Because WCS has caused interference with satellite communications—including Sirius’ radio offerings—it has essentially been an empty, untouchable lot in a market battling for real estate.
AT&T’s current LTE network is something of a mish-mash, reliant on cobbled-together portions of 700MHz and Advanced Wireless Services (AWS) licenses, as GigaOm’s Kevin Fitchard has done a good job of explaining. The carrier decided that its one chance at a continuous swath of coverage would be to buy all the WCS holdings it could. In August it purchased WCS spectrum from NextWave, made arrangements to buy more from Comcast and Horizon Wi-Com and submitted its plan to the FCC. Fitchard writes that according to UBS Investment Research analyst John Hodulik, AT&T is also in talks with Sprint, which holds the last of the WCS licenses.
With the FCC’s stated approval, AT&T’s purchases have paid off.
“AT&T took real risks to develop this underutilized band and is committed to devoting the resources necessary to unlock its full potential,” Joan Marsh, AT&T vice president of Federal Regulatory said in an Oct. 17 post on the AT&T public policy blog. “We expect to commence deployment of LTE infrastructure in the band in as early as three years, allowing us to enhance our wireless broadband services.”

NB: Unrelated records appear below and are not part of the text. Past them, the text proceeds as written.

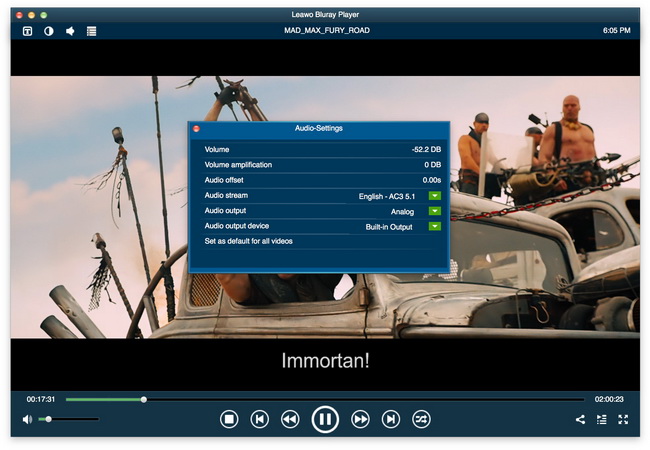650x450 pixels.
Task: Click the share icon at bottom right
Action: click(580, 420)
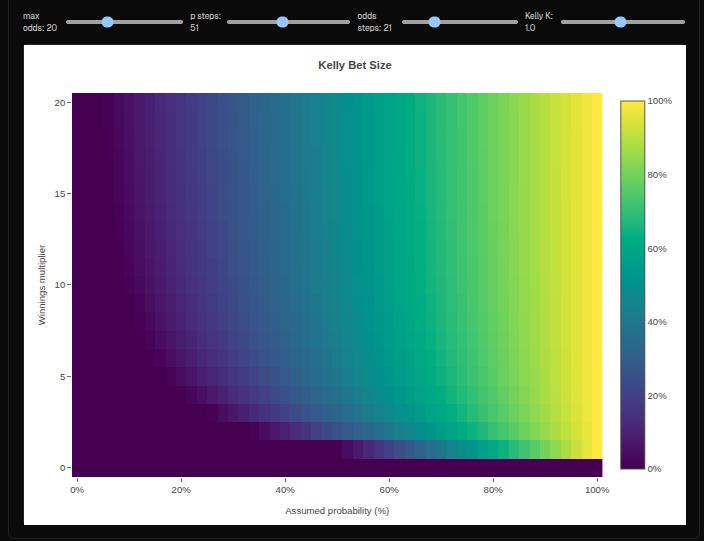Click the 5 tick on the y-axis

(62, 376)
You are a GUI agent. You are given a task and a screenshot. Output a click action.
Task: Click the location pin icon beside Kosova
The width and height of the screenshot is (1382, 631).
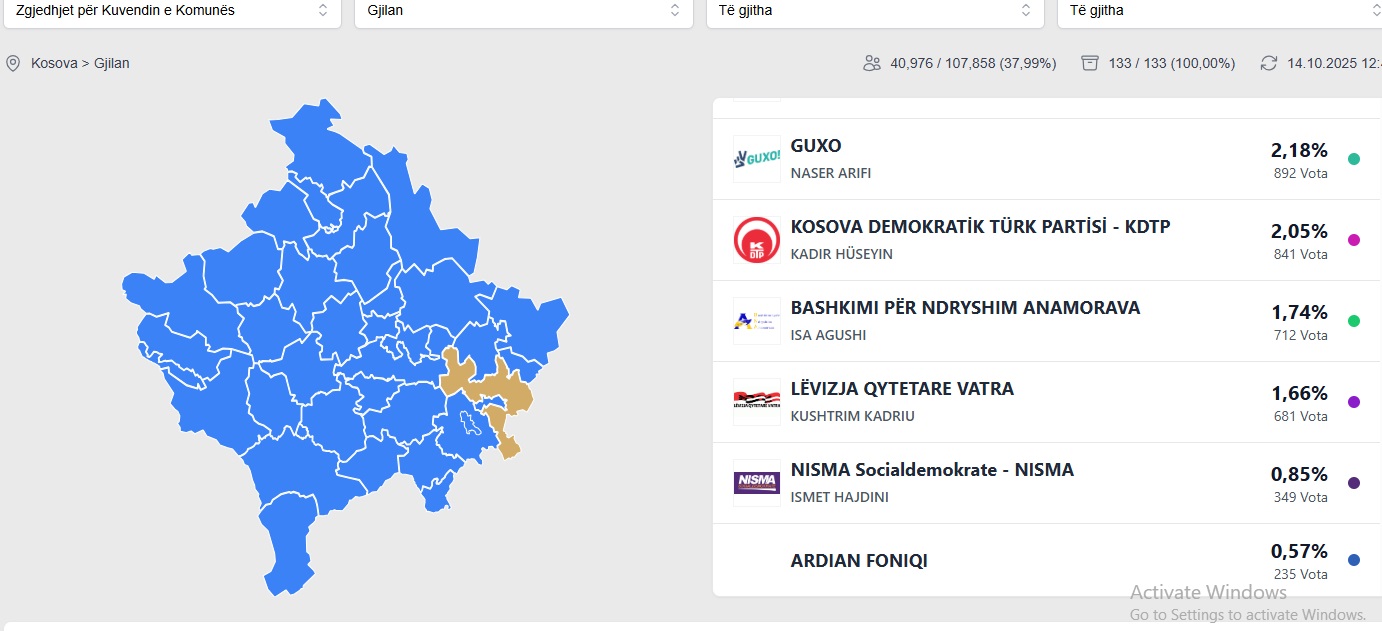[13, 63]
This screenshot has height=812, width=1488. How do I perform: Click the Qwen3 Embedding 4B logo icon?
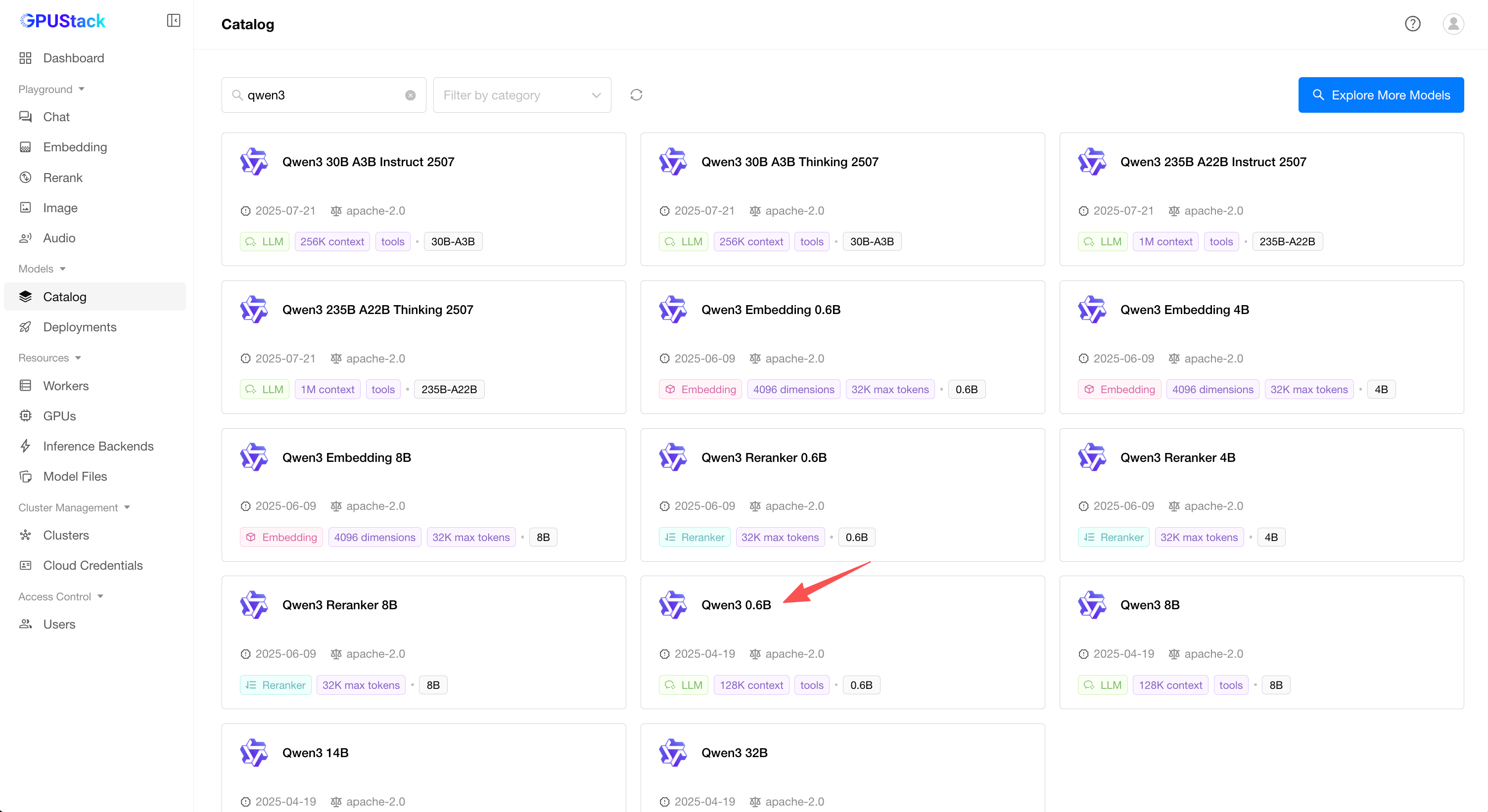1091,310
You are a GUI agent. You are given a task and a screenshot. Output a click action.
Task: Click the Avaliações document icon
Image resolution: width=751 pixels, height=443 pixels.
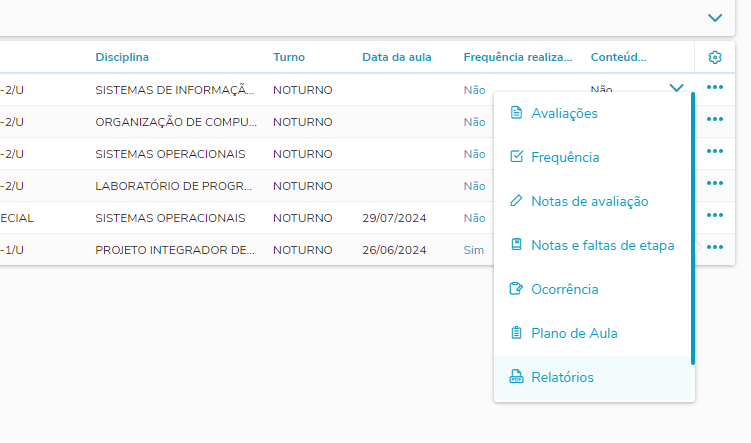516,113
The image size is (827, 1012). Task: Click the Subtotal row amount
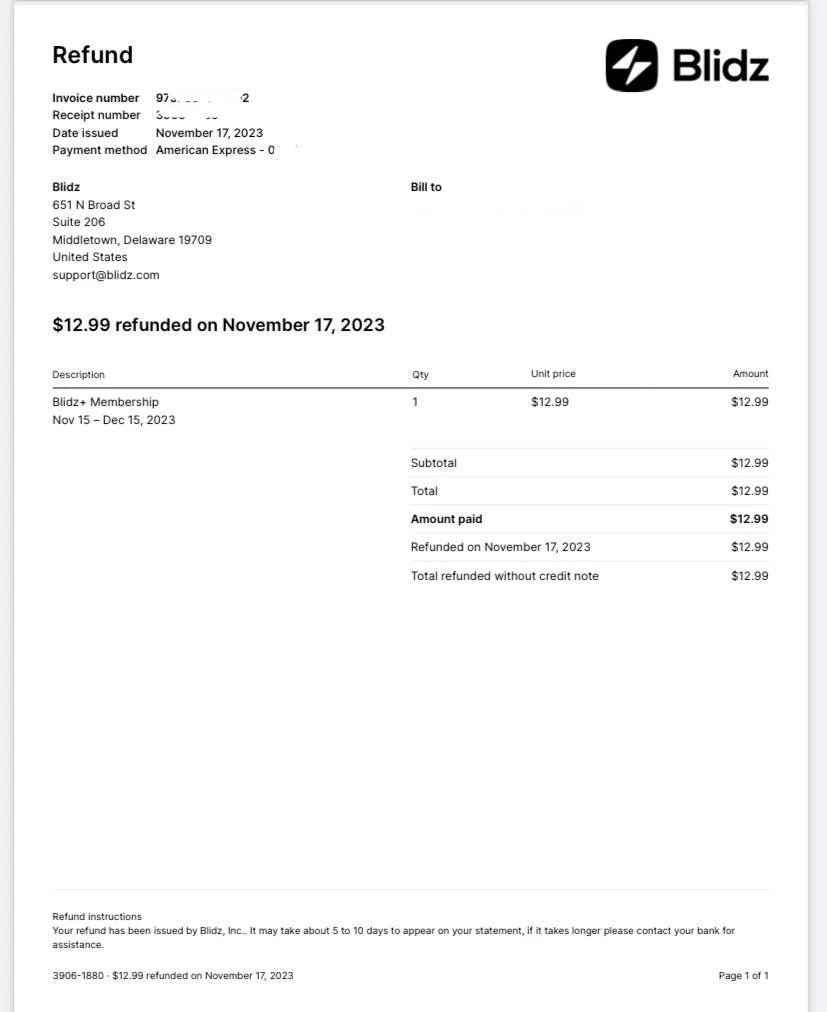pos(750,463)
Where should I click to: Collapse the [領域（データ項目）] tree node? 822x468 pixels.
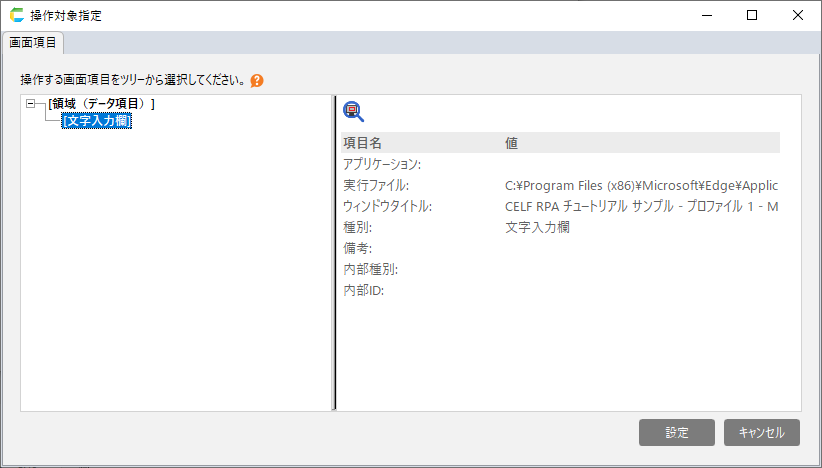[x=31, y=103]
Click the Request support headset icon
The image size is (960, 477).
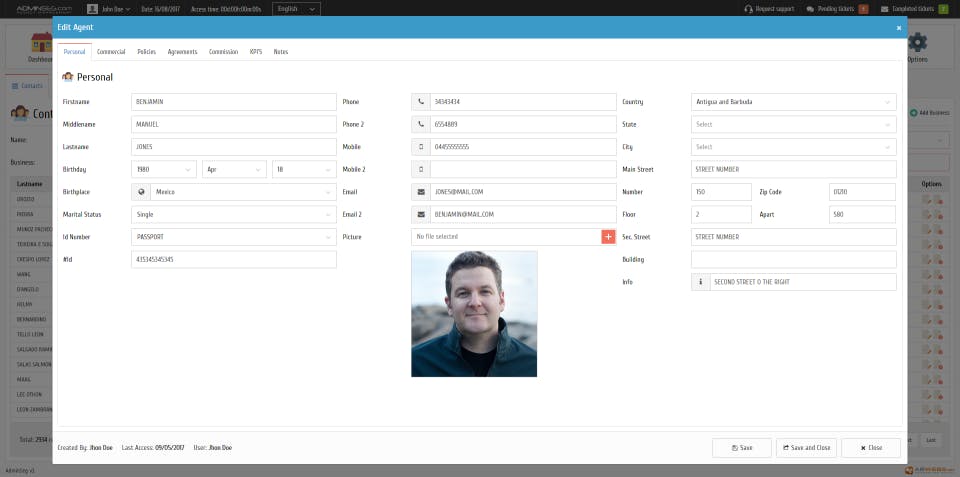(748, 9)
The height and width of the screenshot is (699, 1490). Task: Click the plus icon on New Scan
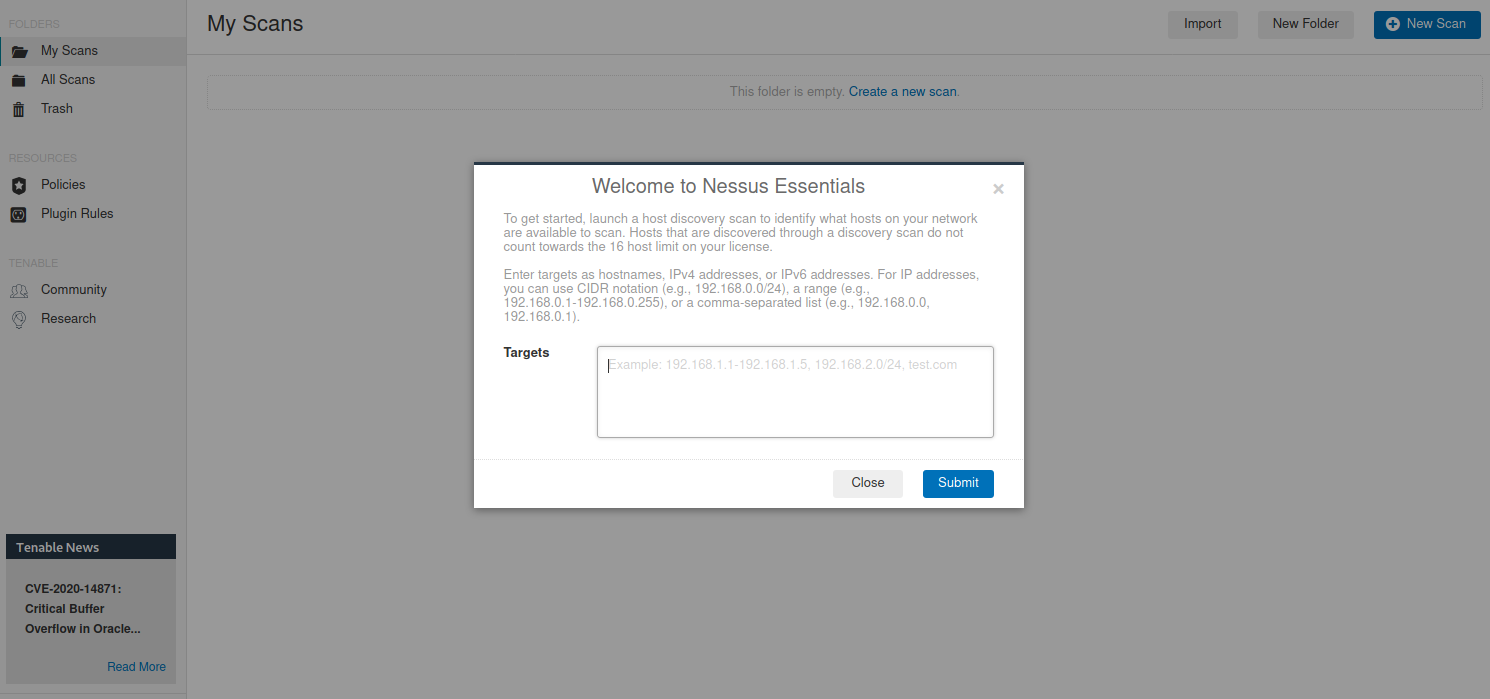1393,24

FCC Chairman Julius Genachowski, in a statement, called the order good for America.
“The U.S. has become the world’s test bed for 4G LTE services and applications, which is vital for U.S. innovation leadership and for sustainable job creation,” wrote Genachowski. He added removing regulatory barriers is just one way that the FCC is working to free up spectrum and increase the efficiency of its use.
“The commission is also reallocating underutilized spectrum, as with the historic incentive auction; moving forward with traditional auctions; working with our partner agencies to clear and reallocate government spectrum; enabling dynamic spectrum sharing; and facilitating secondary market transactions,” said Genachowski.
FCC Commissioner Robert M. McDowell, in his own statement, likened the order to the “Prime Directive” guiding the Enterprise crew on Star Trek. It prevents harmful interference among wireless licenses, he wrote, and ensures that “consumers receive the reliable and high-quality wireless broadband communications services they demand and deserve.”
AT&T spent most of 2011 trying to convince the FCC, ultimately unsuccessfully, to allow it to purchase T-Mobile, which it wanted for its spectrum.
During a January 2012 earnings call, AT&T CEO Randall Stephenson aired his frustrations with the FCC, which he said hadn’t held a significant spectrum auction in nearly five years, took up to a year to approve even the “most routine spectrum deals” and seemed “intent on picking winners and losers, rather than letting these markets work.”
Stephenson added, “We need the FCC’s action and leadership.”
AT&T’s Marsh, in her post, expressed her appreciation to the FCC chairman, commissioners and staff and congratulated them for bringing AT&T’s proposal forward to a final order.
“The era of regulatory dispute and uncertainty in the WCS band,” wrote Marsh, “is finally drawing to a close.”